Sunset and Moonlight Hikes and Talks at Saguaro National Park

Saquaros at sunset.

Saquaros at sunset. NPS photo.

Late fall is a great time for outdoor activities at Saguaro National Park near Tucson, and if you're in that area and want to work off some Thanksgiving dinner calories, the park is offering some special sunset and moonlight hikes and programs in late November and early December.

Saguaro National Park includes two separate units on the eastern and western fringes of Tucson, Arizona, and the staff is offering a number of walks, talks and other programs this fall. Although it's a bit too warm for many folks to enjoy a late afternoon hike at Saquaro during the summer, late November usually provides great weather for enjoying a desert sunset—or an early evening walk in the moonlight.

The park is a perfect location for the evening hikes. The desert usually features dry air and clear skies, a combination which makes the moonlight more intense than you'll experience in some other climates.

Here's a summary of four upcoming programs in the park's Tucson Mountain District, located on the west side of Tucson.
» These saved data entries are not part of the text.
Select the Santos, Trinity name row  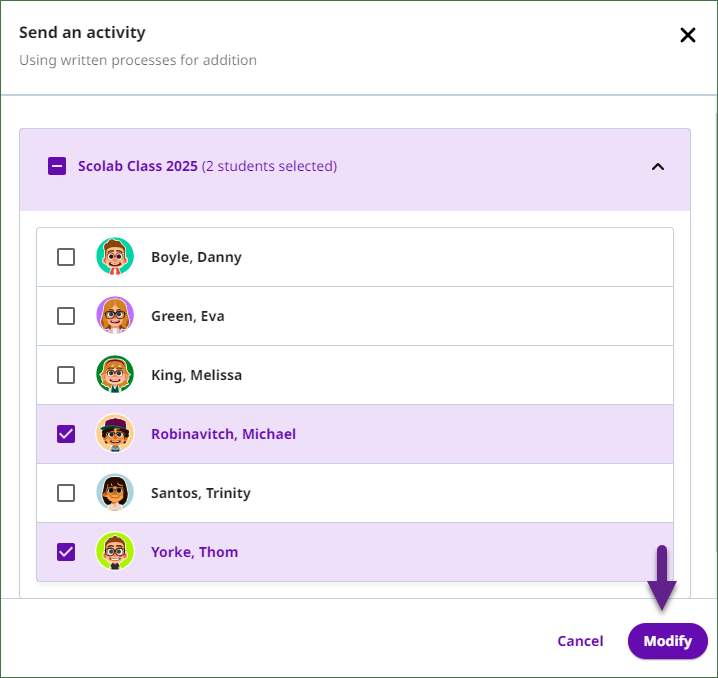pyautogui.click(x=355, y=493)
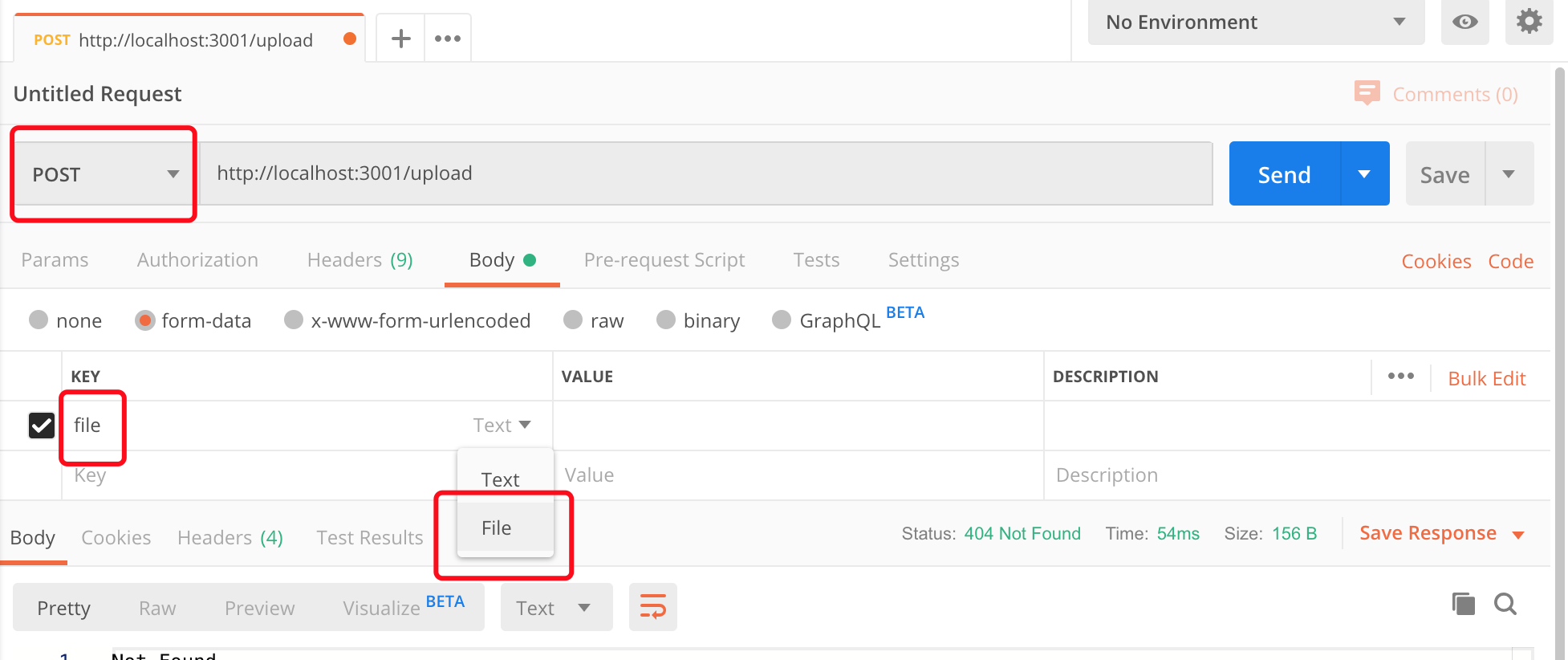The height and width of the screenshot is (660, 1568).
Task: Open the Bulk Edit link
Action: (1486, 379)
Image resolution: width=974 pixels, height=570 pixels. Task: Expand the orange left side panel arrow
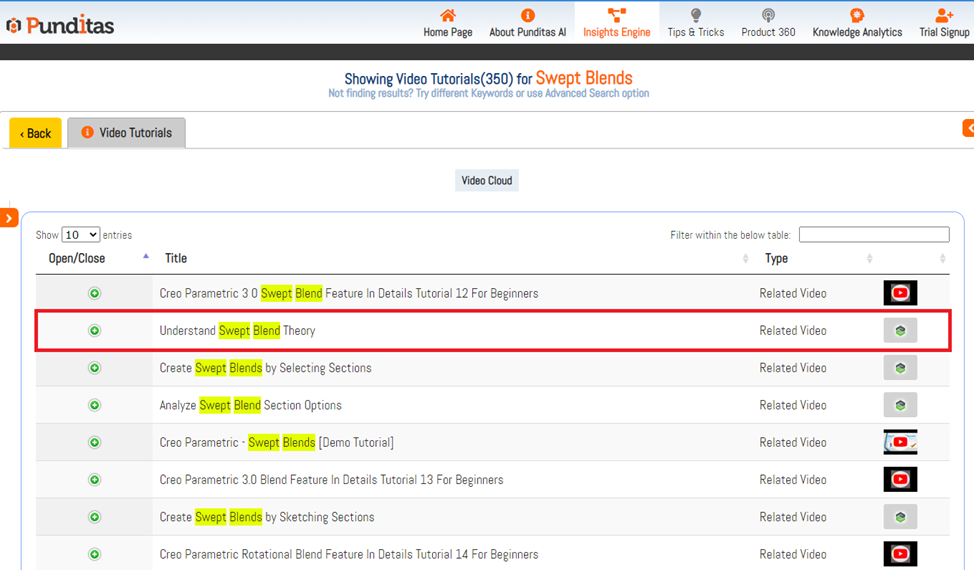(9, 217)
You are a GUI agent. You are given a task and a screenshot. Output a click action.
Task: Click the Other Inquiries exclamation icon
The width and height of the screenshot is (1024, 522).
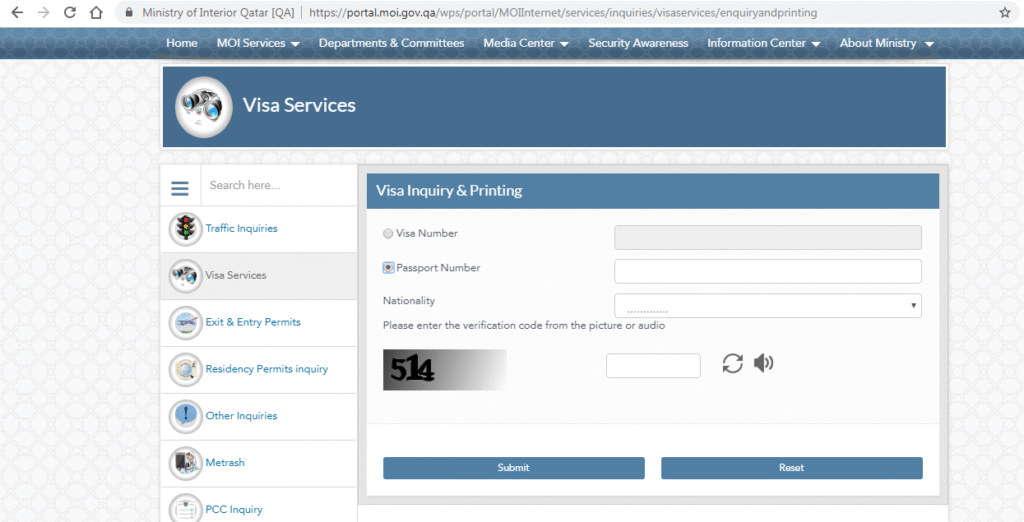tap(186, 416)
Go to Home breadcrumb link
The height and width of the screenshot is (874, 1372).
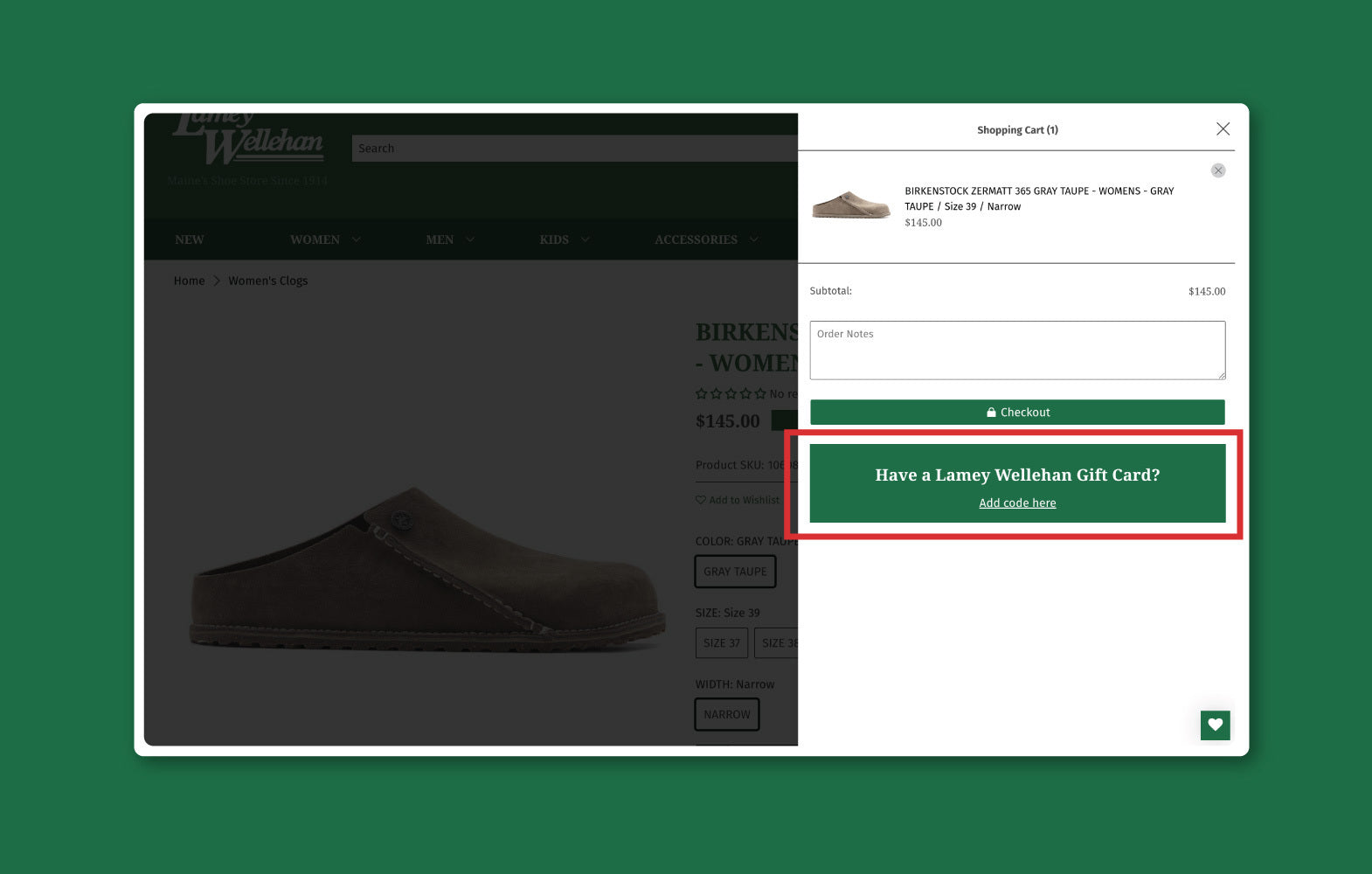click(189, 281)
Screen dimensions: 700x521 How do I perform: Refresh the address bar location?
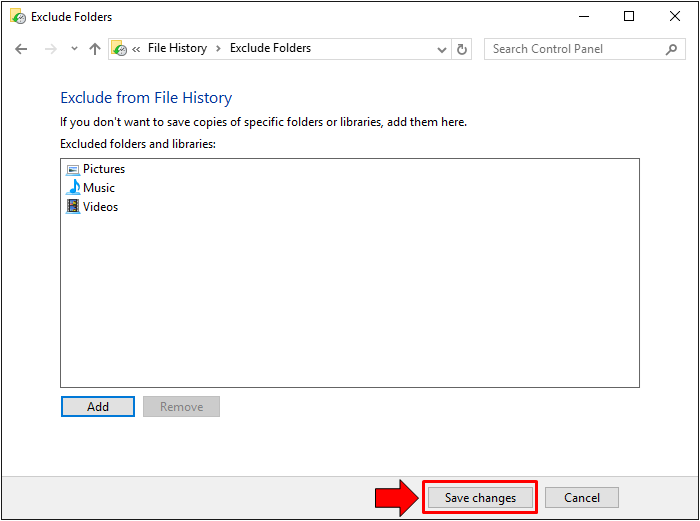[x=462, y=49]
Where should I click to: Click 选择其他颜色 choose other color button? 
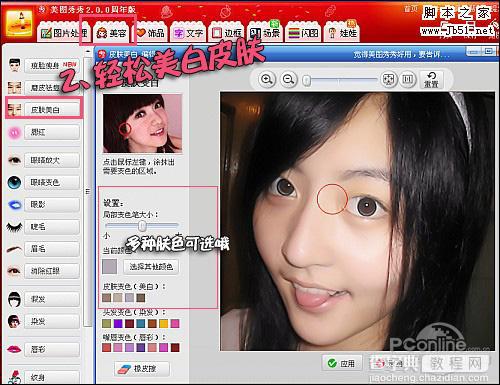tap(151, 267)
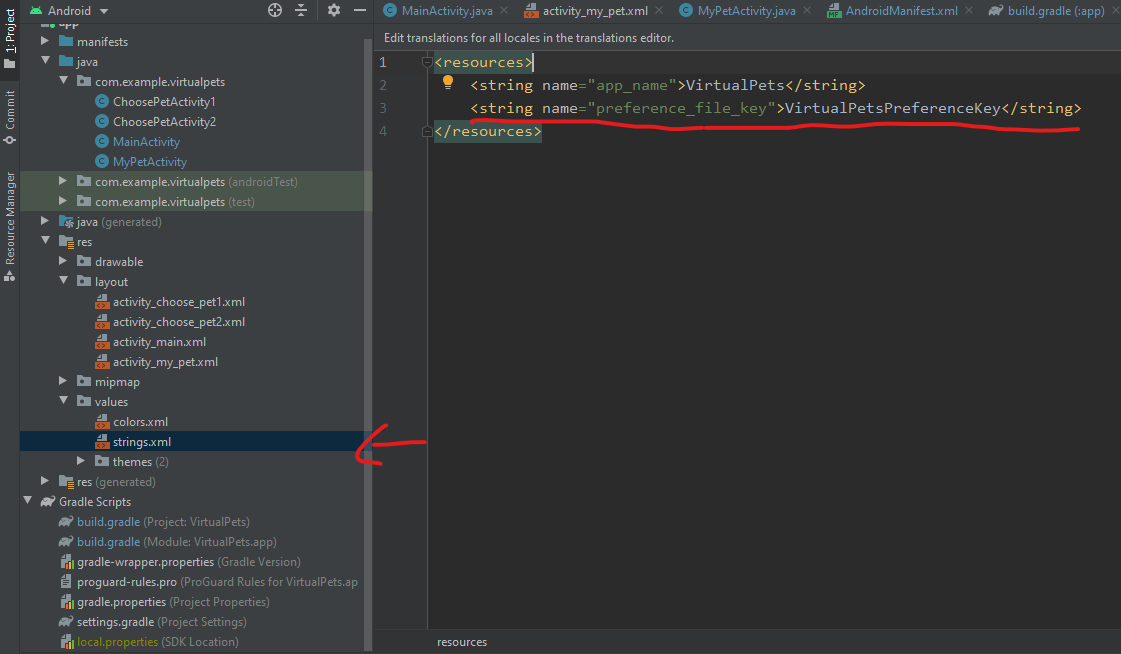
Task: Open the Android project view dropdown
Action: coord(70,10)
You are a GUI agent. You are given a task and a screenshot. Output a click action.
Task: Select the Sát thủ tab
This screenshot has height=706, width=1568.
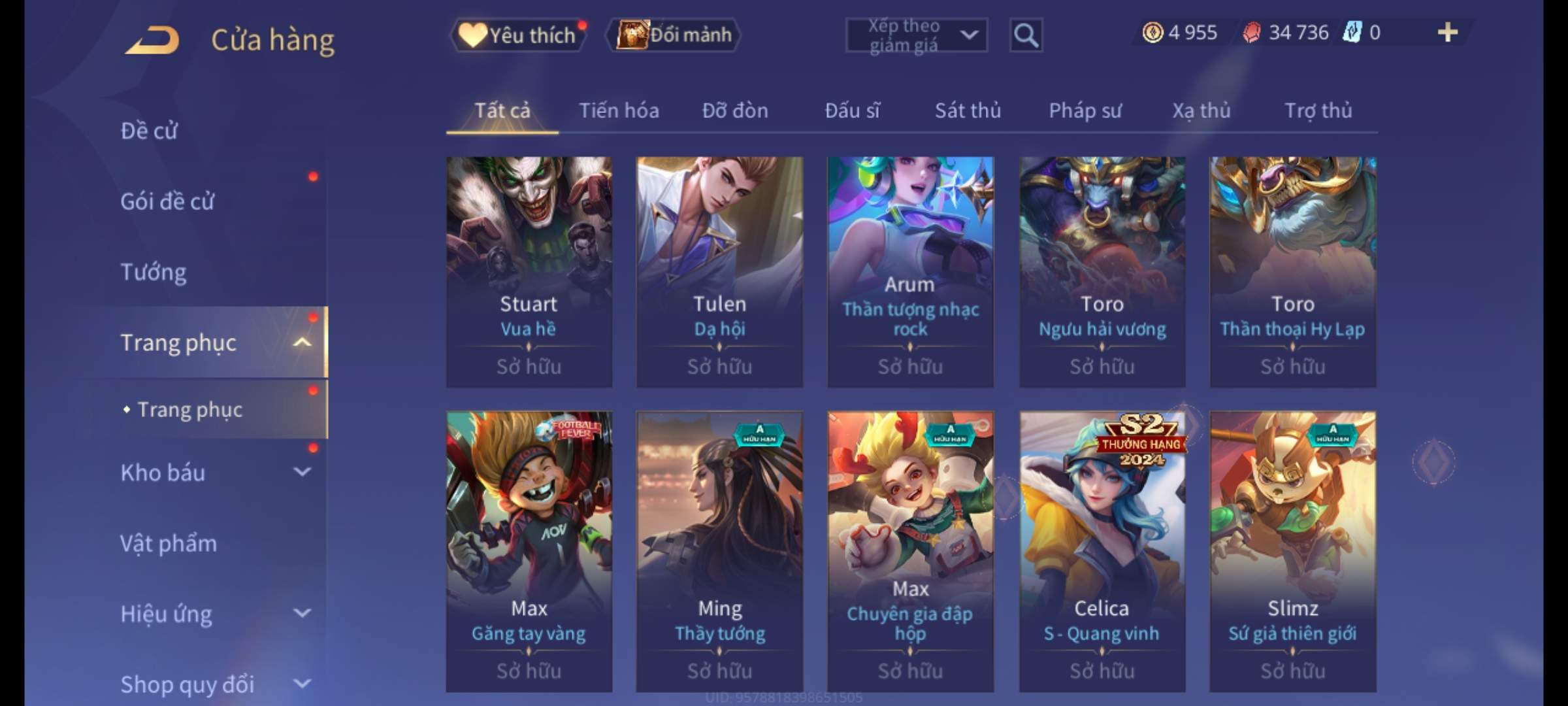968,110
Note that reservations are required for several of the following hikes.

Saturday, November 28 at 3:45 p.m. “Twilight Glow to Moon Shadows.” This hike is an easy 2½ -mile, 3½-hour stroll that affords an opportunity to experience the desert in the twilight glow and then discover the mystic moon shadows which will accompany us to the end of the hike. Advanced reservations are required, and can be made by calling 520-733-5158.

Sunday, November 29 at 3:00 p.m. "Sunset Hike." The Sunset Hike is a 3½ to 4 hour, 3½-mile round trip that climbs 700 feet to a beautiful ridgeline for the sunset. The descent of the trail is solely under the light of the moon. As space is limited, advanced reservations are required, and can be made by calling 520-733-5158.

Monday, November 30 at 3:45 p.m. “Moon Take Night Make Day” Hike. This gentle, relatively flat, 2½ mile hike travels up a desert wash during the transition from day to night. The hike takes approximately 3 hours. Enjoy the sunset and stroll in the moonlit desert. As space is limited, advanced reservations are required, and can be made by calling 520-733-5158.

Wednesday, December 2 at 5:00 p.m. “Moonrise Over the Mountains” Patio Talk. This campfire talk on the patio of the Red Hills Visitor Center provides a relaxing view of the full moon as it rises above the cactus forest. The program is approximately 45 minutes long. Bring a lawn chair and warm clothing. No reservations are required for this program - everyone is welcome. This program is wheelchair accessible. The visitor center is located in the park's Tucson Mountain District at 2700 North Kinney Road.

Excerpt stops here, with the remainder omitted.